A characteristic feature in this context is Riedel’s poster production that begins with the announcement of an art event that ultimately proves infeasible. The poster itself becomes the event, requiring even more posters to advertise its happening. The layouts of the posters process text materials that record, replay and hence further Riedel’s career in the art business. Simple commands included in an image processing program are used to alter the texts to the limit of legibility by introducing different directions of writing, duplicating letters, enlarging characters across several sentences or by placing them in alphabetical order and then printing them. Grouped as expanses of posters, the individual ones lose themselves in the ornamental meshwork, creating a shape that is comprised of shapes and, at all times embracing the principle of possible connectivity, transforms the boundaries of each shape into multifaceted transitions.
Riedel’s previous museum exhibitions have shown how his works have, by applying a variety of compositional strategies, started to write their own story.
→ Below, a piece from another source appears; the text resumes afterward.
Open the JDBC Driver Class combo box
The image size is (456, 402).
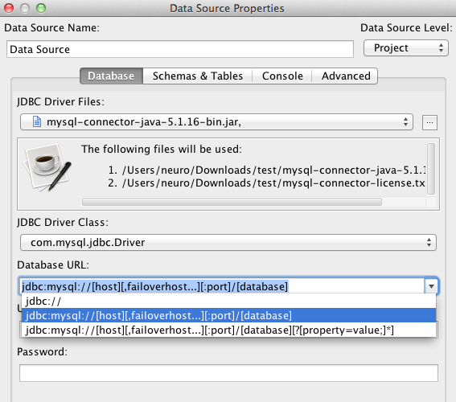[228, 243]
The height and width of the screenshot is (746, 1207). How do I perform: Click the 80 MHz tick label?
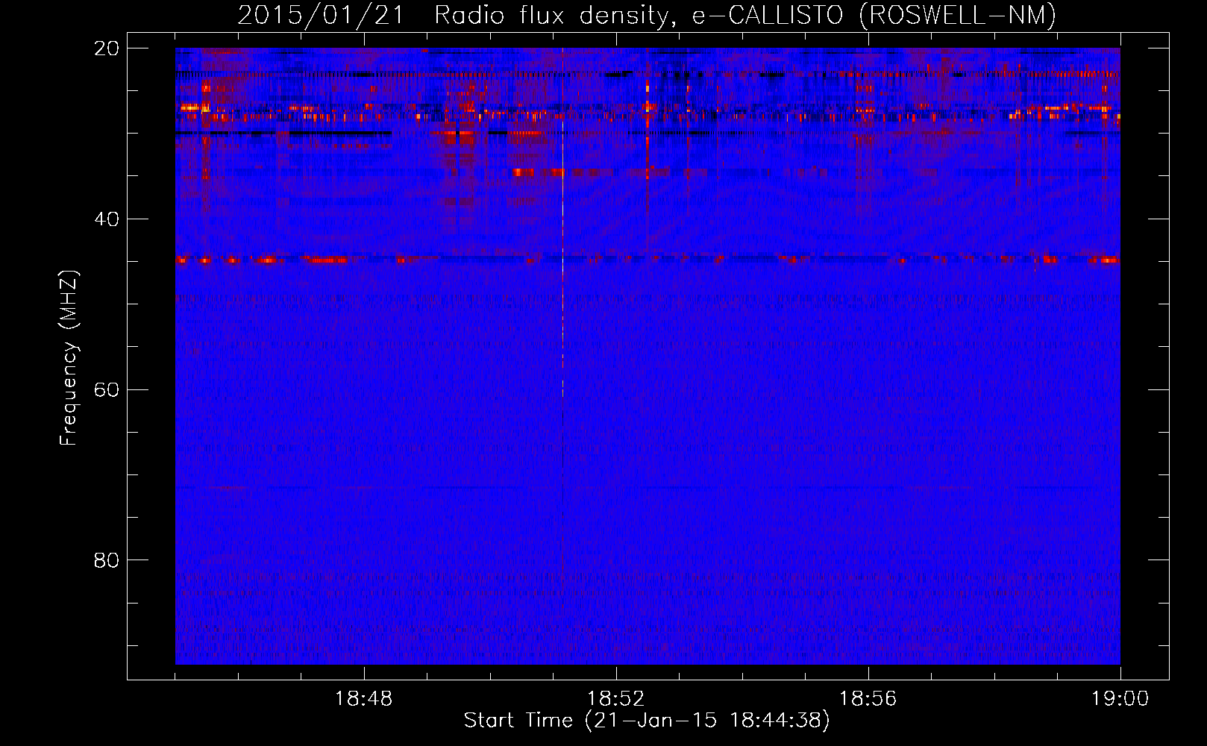coord(107,560)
Kunste zur Text(instead of Texte zur Kunst), CV (Curriculum Vitae) and Grafic Art as Event (the Signetic Drawing) multiplied the embodied, self-referential information, allowing it to grow into an artistic mass. Now, at the Museum of Fine Arts Leipzig, the pictures will begin to talk and to describe the self-description: sɛlfdɪˈskrɪpʃən. The voices emanating from loudspeakers recite the exhibited layouts as spoken words. The musician and composer Oliver Augst used the collection of sound files produced by Riedel in recent years using a number of reader programs to create an eight-hour soundtrack as an acoustic rendition of the rhythm portrayed in the visual patterns.
The evolution turns full circle. No longer does the layout of the pictorial expanses, as an artistic event, store the soundscapes of art as the operating system. Instead it creates the noise of discourse, which itself can be used for new works series’. Art as a social system (Kunst der Gesellschaft), which has dedicated itself to self-description.